And so our Papal Rome on May 2nd, 1870, retreated into my very appreciative memory, and we returned for a few days to Florence, and thence to Padua and Venice and Verona on our way to England through the Tyrol and Bavaria. What a downward slope in art it is from Italy into Germany! We girls felt a great irritation at the change, and were too recalcitrant to attend to the German sights properly.

But I filled the Diary with very searching notes of the wonderful things I saw in Venice, thanks to Veronese, Titian, Tintoretto, Palma Vecchio and others, who filled me with all that an artist can desire in the way of colour. I was anxious to improve my weak point, and here was a lesson!

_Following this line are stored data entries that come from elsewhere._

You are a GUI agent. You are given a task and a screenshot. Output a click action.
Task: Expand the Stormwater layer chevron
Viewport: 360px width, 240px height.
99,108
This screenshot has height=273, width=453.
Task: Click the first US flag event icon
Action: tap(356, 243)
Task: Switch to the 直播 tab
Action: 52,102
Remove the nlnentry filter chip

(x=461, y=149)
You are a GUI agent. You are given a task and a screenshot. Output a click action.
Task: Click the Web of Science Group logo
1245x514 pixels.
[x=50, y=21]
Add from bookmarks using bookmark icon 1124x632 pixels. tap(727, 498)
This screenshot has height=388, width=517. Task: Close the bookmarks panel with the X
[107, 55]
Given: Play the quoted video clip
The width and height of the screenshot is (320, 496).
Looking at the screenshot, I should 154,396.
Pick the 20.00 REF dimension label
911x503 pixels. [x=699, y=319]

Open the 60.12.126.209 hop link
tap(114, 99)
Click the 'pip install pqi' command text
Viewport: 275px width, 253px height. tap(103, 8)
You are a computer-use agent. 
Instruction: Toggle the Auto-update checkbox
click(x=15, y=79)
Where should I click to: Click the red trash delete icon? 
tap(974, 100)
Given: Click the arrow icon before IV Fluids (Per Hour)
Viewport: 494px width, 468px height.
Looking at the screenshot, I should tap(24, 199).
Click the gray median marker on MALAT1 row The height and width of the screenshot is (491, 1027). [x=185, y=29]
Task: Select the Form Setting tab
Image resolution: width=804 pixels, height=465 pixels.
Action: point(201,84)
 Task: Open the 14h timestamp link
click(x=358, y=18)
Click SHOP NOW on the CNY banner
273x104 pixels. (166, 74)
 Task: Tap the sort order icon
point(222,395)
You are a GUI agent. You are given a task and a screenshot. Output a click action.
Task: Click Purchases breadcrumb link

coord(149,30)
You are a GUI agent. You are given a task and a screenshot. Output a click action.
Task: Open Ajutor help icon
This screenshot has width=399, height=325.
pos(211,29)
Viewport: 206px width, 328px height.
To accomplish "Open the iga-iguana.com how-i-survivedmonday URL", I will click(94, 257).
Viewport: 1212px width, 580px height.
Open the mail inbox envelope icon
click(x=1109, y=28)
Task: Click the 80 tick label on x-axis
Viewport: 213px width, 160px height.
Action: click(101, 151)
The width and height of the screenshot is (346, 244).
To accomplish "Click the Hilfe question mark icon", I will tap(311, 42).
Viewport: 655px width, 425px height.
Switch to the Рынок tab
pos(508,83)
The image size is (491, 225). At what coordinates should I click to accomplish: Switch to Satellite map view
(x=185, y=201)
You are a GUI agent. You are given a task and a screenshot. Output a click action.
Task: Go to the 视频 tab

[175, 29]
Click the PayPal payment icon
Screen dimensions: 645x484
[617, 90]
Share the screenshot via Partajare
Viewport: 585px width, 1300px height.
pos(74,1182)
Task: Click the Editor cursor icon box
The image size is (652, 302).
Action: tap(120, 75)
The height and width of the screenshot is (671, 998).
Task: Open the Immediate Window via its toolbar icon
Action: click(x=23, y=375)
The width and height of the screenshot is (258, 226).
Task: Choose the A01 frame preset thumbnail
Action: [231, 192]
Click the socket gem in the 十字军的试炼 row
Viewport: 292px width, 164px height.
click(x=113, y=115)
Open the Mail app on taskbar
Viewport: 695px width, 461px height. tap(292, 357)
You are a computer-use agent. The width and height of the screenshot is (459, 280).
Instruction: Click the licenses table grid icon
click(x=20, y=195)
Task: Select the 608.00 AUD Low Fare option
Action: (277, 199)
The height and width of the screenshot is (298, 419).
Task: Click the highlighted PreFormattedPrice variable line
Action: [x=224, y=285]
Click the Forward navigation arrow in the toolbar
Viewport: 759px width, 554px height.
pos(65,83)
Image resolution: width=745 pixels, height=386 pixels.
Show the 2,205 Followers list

It is curious, however, to watch through the succeeding years how I was gradually inducted by circumstances into that line of painting which is so far removed from what inspired me just then. It was the Franco-German War and a return to the Isle of Wight that sent me back on the military road with ever diminishing digressions. Well, perhaps my father’s fear, which I have already mentioned in my early ‘teens, that I was joining in a “tremendous ruck” in taking the field would have been justified had I not taken up a line of painting almost non-exploited by English artists. The statement of a French art critic when writing of one of my war pictures, “L’Angleterre n’a guère qu’un peintre militaire, c’est une femme,” shows the position. I wish I could have another life here below to share the joys of those who paint what I studied in Italy, if only for the love of such work, though I am very certain I should be quite indistinguishable in that “ruck.

CHAPTER VII
WAR. BATTLE PAINTINGS

PADUA I greatly enjoyed—its academic quiet, its Shakespearean atmosphere; and still more did Shakespearean Verona enchant me. I had a good study of the modern French school at the Paris Salon, and on getting back to London rejoined the South Kensington schools till the end of the summer session. Then a studio and practice from the living model. In July we were all absorbed in the great Franco-German War, declared in the middle of that month. It seems so absurd to us to-day that we should have been pro-German in England. This little entry in the Diary shows how Bismarck’s dishonest manœuvres had hoodwinked the world. “France will fight, so Prussia must, and all for nothing but jealousy—a pretty spectacle!” We all believed it was France that was the guilty party. I call to mind how some one came running upstairs to find me and, subsiding on the top step with The Times in her hand, announced the surrender of MacMahon’s army and the Emperor. I wrote “the Germans are pro-di-gious!” and I have lived to see them prostrate. Such is history.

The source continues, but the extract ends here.